### WORK TO DO
Echo every line of the listing below precisely as it appears.

DATASET RECORDS start

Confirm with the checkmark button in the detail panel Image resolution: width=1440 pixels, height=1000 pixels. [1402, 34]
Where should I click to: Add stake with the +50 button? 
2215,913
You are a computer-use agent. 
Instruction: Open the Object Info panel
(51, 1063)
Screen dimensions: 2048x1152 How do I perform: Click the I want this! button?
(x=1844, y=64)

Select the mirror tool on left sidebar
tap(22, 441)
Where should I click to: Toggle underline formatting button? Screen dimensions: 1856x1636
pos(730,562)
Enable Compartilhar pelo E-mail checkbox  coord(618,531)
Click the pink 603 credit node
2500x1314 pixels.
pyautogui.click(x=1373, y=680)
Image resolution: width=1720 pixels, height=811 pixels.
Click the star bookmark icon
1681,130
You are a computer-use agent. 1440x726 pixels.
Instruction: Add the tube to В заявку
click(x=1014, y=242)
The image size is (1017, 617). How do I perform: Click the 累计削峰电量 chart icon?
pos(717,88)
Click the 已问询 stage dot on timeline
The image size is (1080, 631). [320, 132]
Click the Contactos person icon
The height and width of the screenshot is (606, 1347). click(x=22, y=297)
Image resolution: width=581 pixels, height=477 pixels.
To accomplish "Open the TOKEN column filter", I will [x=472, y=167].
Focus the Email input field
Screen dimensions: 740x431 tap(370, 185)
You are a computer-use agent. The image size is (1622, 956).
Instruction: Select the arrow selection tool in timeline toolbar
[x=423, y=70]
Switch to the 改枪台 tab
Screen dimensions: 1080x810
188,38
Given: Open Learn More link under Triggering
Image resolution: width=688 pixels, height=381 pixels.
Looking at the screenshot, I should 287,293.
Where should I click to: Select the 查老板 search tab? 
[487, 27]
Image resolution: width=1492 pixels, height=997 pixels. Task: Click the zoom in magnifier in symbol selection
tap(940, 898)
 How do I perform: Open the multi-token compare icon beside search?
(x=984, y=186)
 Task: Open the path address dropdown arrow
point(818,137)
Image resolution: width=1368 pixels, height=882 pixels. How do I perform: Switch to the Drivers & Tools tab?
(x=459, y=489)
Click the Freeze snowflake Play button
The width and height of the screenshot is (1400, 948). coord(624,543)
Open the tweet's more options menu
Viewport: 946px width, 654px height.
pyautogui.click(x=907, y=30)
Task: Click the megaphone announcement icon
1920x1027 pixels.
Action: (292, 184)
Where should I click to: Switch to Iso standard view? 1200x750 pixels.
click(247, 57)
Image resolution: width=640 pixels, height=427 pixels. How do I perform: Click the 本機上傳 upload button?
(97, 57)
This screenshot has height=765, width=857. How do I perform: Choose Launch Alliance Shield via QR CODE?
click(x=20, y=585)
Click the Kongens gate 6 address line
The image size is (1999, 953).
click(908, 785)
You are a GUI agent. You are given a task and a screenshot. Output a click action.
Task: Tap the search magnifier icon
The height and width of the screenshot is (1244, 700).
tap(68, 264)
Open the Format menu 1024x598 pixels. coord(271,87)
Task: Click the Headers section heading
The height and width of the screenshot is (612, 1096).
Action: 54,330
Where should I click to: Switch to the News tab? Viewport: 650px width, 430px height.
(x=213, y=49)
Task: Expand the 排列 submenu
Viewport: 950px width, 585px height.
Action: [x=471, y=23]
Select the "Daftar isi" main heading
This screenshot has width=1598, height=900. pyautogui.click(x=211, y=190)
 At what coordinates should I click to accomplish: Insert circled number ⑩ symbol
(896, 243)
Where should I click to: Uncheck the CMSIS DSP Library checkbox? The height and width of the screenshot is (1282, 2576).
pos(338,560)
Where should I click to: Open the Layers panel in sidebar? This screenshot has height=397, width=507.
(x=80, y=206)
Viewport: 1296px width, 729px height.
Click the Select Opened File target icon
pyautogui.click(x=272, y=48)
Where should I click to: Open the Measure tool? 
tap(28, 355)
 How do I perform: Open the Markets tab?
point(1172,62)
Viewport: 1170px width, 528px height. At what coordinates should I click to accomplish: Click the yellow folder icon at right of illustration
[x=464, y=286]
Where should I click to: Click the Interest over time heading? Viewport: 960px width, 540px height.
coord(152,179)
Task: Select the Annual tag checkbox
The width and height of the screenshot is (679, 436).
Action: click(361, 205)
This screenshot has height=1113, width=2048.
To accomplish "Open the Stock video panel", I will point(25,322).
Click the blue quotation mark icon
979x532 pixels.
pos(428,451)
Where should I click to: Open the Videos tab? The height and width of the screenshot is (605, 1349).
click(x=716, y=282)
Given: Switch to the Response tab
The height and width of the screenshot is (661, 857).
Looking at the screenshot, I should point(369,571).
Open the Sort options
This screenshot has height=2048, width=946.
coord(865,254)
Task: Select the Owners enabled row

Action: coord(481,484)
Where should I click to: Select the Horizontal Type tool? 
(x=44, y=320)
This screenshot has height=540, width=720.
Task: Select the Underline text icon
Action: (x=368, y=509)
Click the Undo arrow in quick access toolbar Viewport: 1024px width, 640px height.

DATASET RECORDS end

### RESPONSE TO THIS TASK
Confirm with the checkmark button in the detail panel Image resolution: width=1440 pixels, height=1000 pixels. [1402, 34]
Where should I click to: Add stake with the +50 button? 
2215,913
You are a computer-use agent. 
Instruction: Open the Object Info panel
(51, 1063)
Screen dimensions: 2048x1152 How do I perform: Click the I want this! button?
(x=1844, y=64)

Select the mirror tool on left sidebar
tap(22, 441)
Where should I click to: Toggle underline formatting button? Screen dimensions: 1856x1636
pos(730,562)
Enable Compartilhar pelo E-mail checkbox  coord(618,531)
Click the pink 603 credit node
2500x1314 pixels.
pyautogui.click(x=1373, y=680)
Image resolution: width=1720 pixels, height=811 pixels.
Click the star bookmark icon
1681,130
You are a computer-use agent. 1440x726 pixels.
Instruction: Add the tube to В заявку
click(x=1014, y=242)
The image size is (1017, 617). How do I perform: Click the 累计削峰电量 chart icon?
pos(717,88)
Click the 已问询 stage dot on timeline
The image size is (1080, 631). [320, 132]
Click the Contactos person icon
The height and width of the screenshot is (606, 1347). click(x=22, y=297)
Image resolution: width=581 pixels, height=477 pixels.
To accomplish "Open the TOKEN column filter", I will [x=472, y=167].
Focus the Email input field
Screen dimensions: 740x431 tap(370, 185)
You are a computer-use agent. The image size is (1622, 956).
Instruction: Select the arrow selection tool in timeline toolbar
[x=423, y=70]
Switch to the 改枪台 tab
Screen dimensions: 1080x810
188,38
Given: Open Learn More link under Triggering
Image resolution: width=688 pixels, height=381 pixels.
Looking at the screenshot, I should 287,293.
Where should I click to: Select the 查老板 search tab? 
[487, 27]
Image resolution: width=1492 pixels, height=997 pixels. Task: Click the zoom in magnifier in symbol selection
tap(940, 898)
 How do I perform: Open the multi-token compare icon beside search?
(x=984, y=186)
 Task: Open the path address dropdown arrow
point(818,137)
Image resolution: width=1368 pixels, height=882 pixels. How do I perform: Switch to the Drivers & Tools tab?
(x=459, y=489)
Click the Freeze snowflake Play button
The width and height of the screenshot is (1400, 948). coord(624,543)
Open the tweet's more options menu
Viewport: 946px width, 654px height.
pyautogui.click(x=907, y=30)
Task: Click the megaphone announcement icon
1920x1027 pixels.
Action: (292, 184)
Where should I click to: Switch to Iso standard view? 1200x750 pixels.
click(247, 57)
Image resolution: width=640 pixels, height=427 pixels. How do I perform: Click the 本機上傳 upload button?
(97, 57)
This screenshot has height=765, width=857. How do I perform: Choose Launch Alliance Shield via QR CODE?
click(x=20, y=585)
Click the Kongens gate 6 address line
The image size is (1999, 953).
click(908, 785)
You are a GUI agent. You are given a task and a screenshot. Output a click action.
Task: Tap the search magnifier icon
The height and width of the screenshot is (1244, 700).
tap(68, 264)
Open the Format menu 1024x598 pixels. coord(271,87)
Task: Click the Headers section heading
The height and width of the screenshot is (612, 1096).
Action: 54,330
Where should I click to: Switch to the News tab? Viewport: 650px width, 430px height.
(x=213, y=49)
Task: Expand the 排列 submenu
Viewport: 950px width, 585px height.
Action: [x=471, y=23]
Select the "Daftar isi" main heading
This screenshot has width=1598, height=900. pyautogui.click(x=211, y=190)
 At what coordinates should I click to accomplish: Insert circled number ⑩ symbol
(896, 243)
Where should I click to: Uncheck the CMSIS DSP Library checkbox? The height and width of the screenshot is (1282, 2576).
pos(338,560)
Where should I click to: Open the Layers panel in sidebar? This screenshot has height=397, width=507.
(x=80, y=206)
Viewport: 1296px width, 729px height.
Click the Select Opened File target icon
pyautogui.click(x=272, y=48)
Where should I click to: Open the Measure tool? 
tap(28, 355)
 How do I perform: Open the Markets tab?
point(1172,62)
Viewport: 1170px width, 528px height. At what coordinates should I click to accomplish: Click the yellow folder icon at right of illustration
[x=464, y=286]
Where should I click to: Click the Interest over time heading? Viewport: 960px width, 540px height.
coord(152,179)
Task: Select the Annual tag checkbox
The width and height of the screenshot is (679, 436).
Action: click(361, 205)
This screenshot has height=1113, width=2048.
To accomplish "Open the Stock video panel", I will point(25,322).
Click the blue quotation mark icon
979x532 pixels.
pos(428,451)
Where should I click to: Open the Videos tab? The height and width of the screenshot is (605, 1349).
click(x=716, y=282)
Given: Switch to the Response tab
The height and width of the screenshot is (661, 857).
Looking at the screenshot, I should point(369,571).
Open the Sort options
This screenshot has height=2048, width=946.
coord(865,254)
Task: Select the Owners enabled row

Action: coord(481,484)
Where should I click to: Select the Horizontal Type tool? 
(x=44, y=320)
This screenshot has height=540, width=720.
Task: Select the Underline text icon
Action: (x=368, y=509)
Click the Undo arrow in quick access toolbar Viewport: 1024px width, 640px height.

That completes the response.